• **YOUR ASSIGNMENT**:
Repeat exactly the line that contains "Instruction: Click the" and every line after it, down to the last line of the entries below. Do not include pictures.

• **SUPPLIED MATERIAL**:
'''
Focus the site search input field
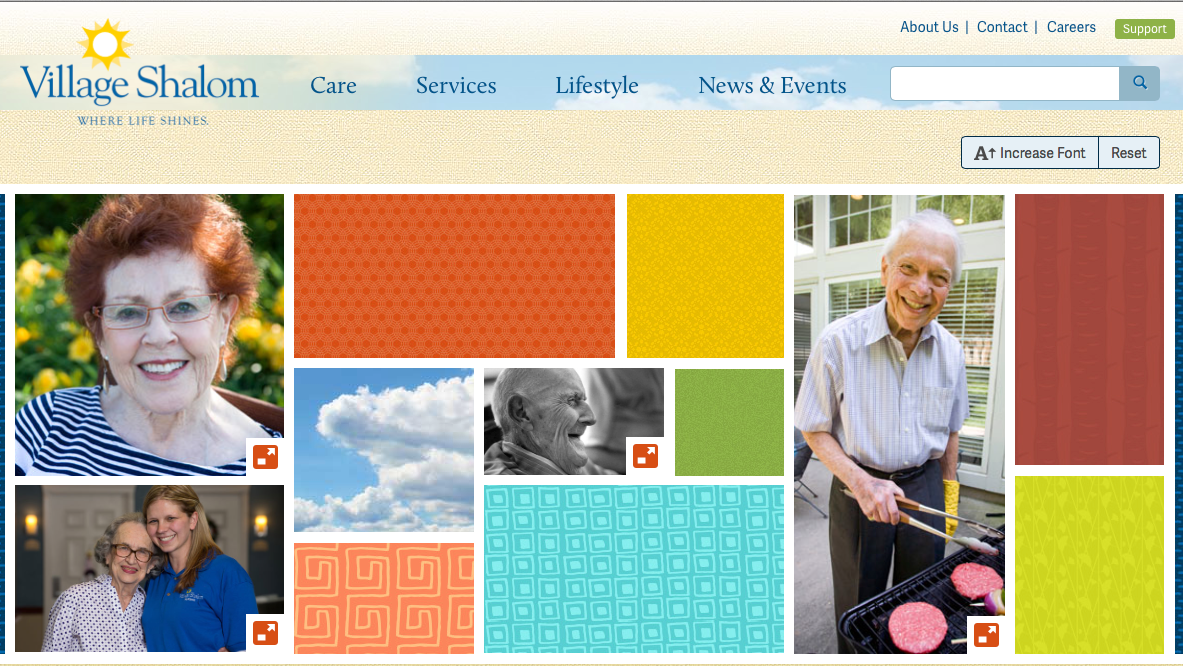Image resolution: width=1183 pixels, height=666 pixels. 1005,83
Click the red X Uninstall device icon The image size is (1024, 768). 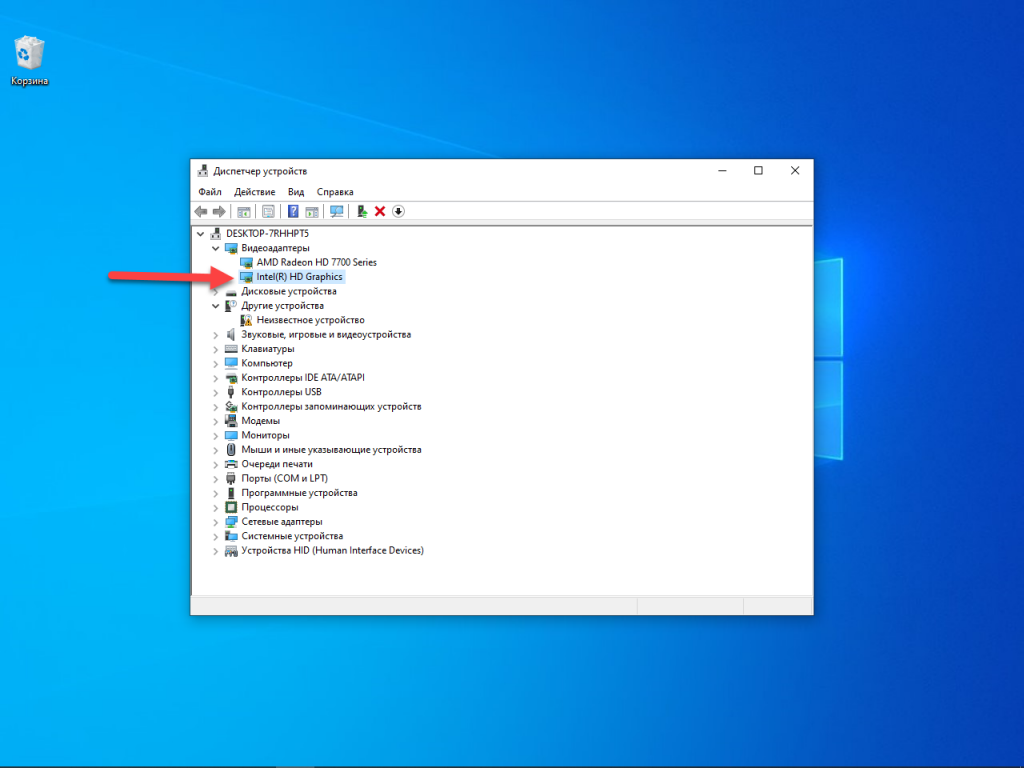click(380, 211)
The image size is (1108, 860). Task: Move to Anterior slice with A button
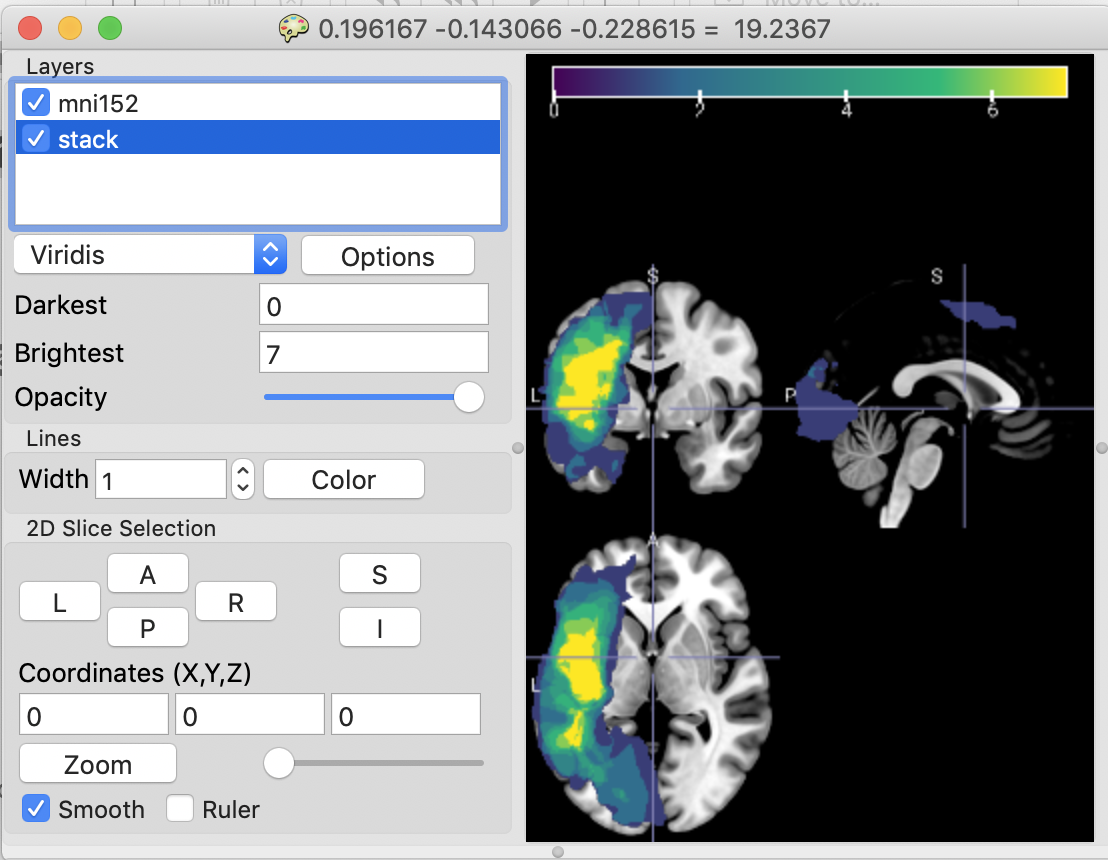point(147,575)
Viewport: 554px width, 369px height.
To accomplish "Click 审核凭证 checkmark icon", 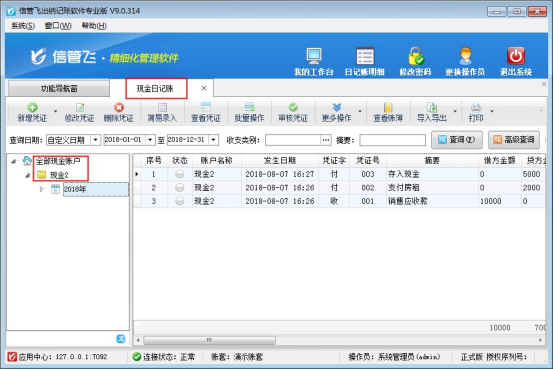I will click(x=293, y=107).
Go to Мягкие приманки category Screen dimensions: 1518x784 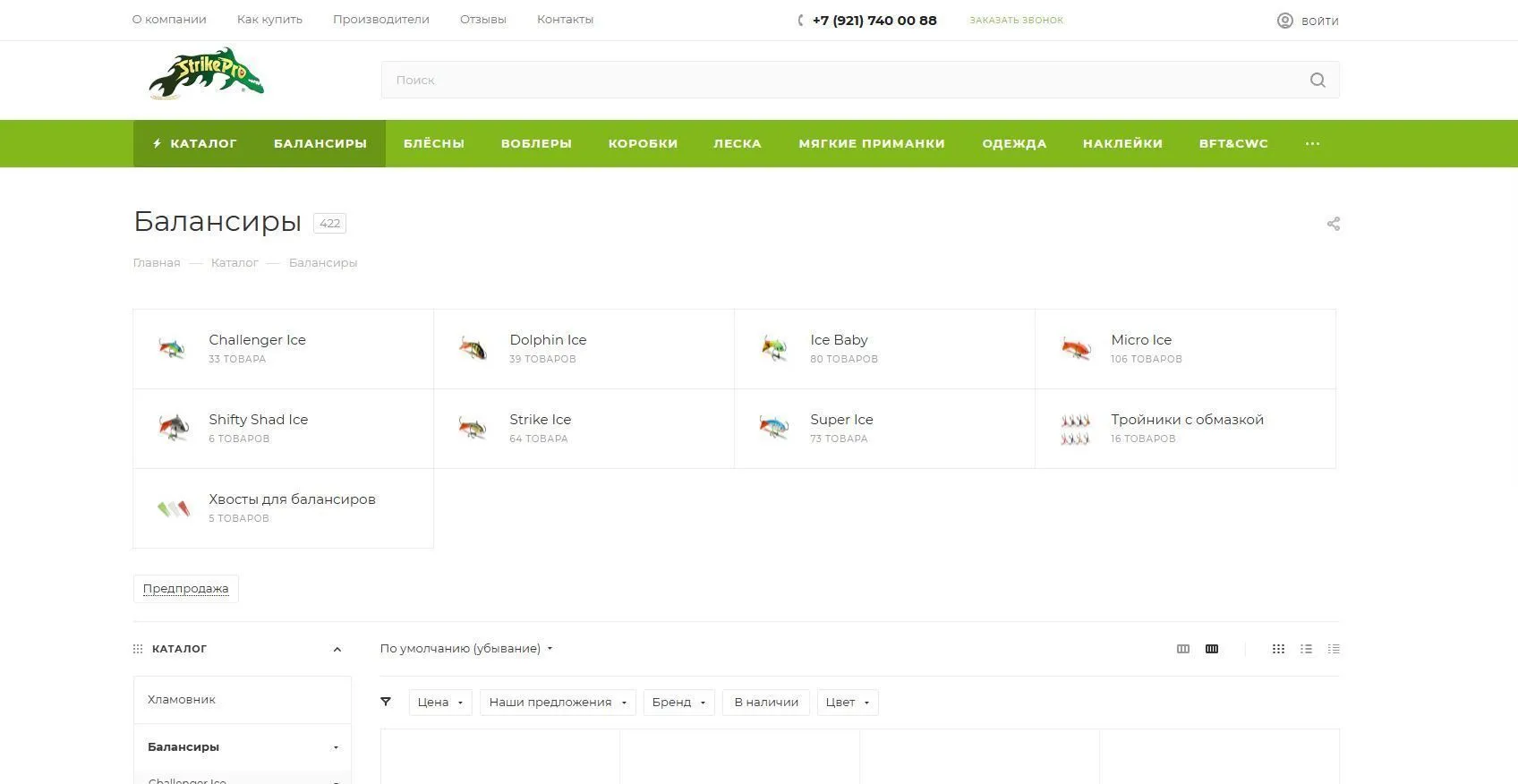click(x=871, y=143)
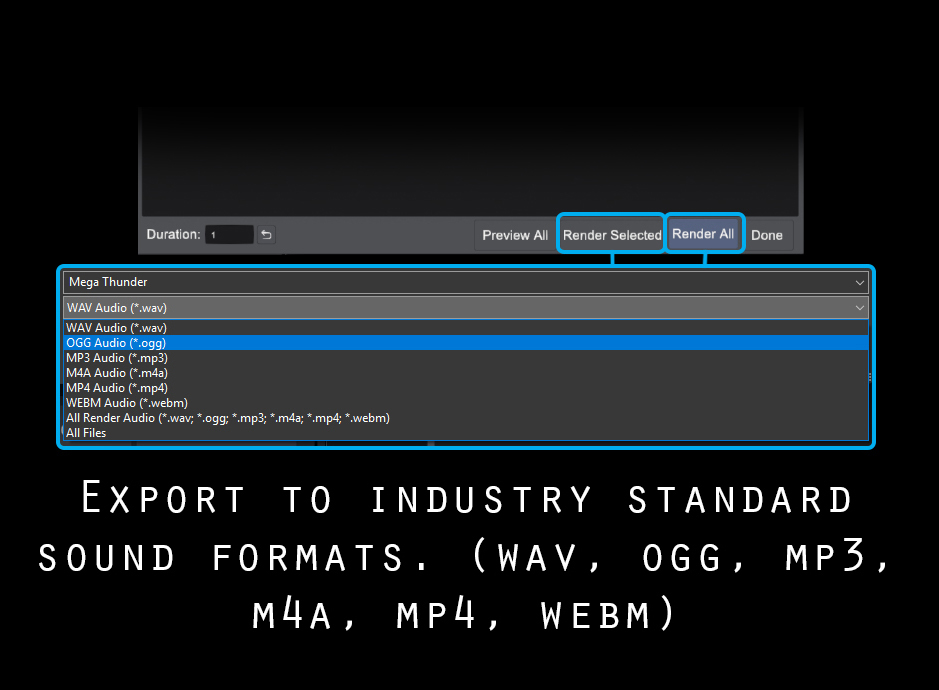Click the Mega Thunder dropdown chevron
The height and width of the screenshot is (690, 939).
click(x=860, y=282)
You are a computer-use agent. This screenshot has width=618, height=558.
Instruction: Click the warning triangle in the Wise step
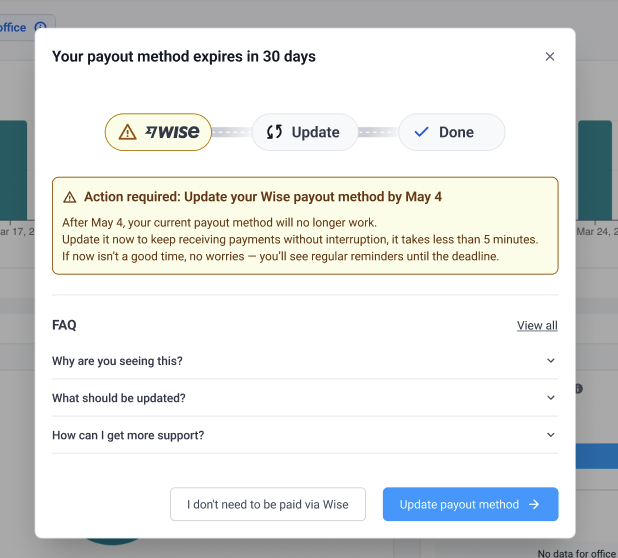127,132
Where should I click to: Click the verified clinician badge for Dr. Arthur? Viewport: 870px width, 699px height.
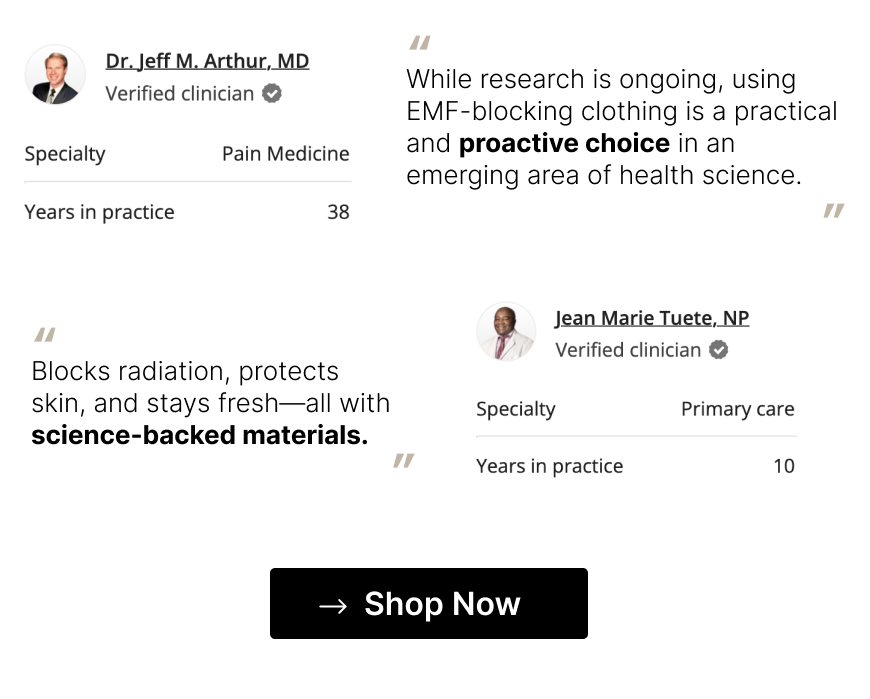pos(270,94)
'''
• **RESPONSE TO THE EXERCISE**:
Instruction: Click the warning triangle in the Wise step
127,132
Where should I click to: Click the verified clinician badge for Dr. Arthur? Viewport: 870px width, 699px height.
pos(270,94)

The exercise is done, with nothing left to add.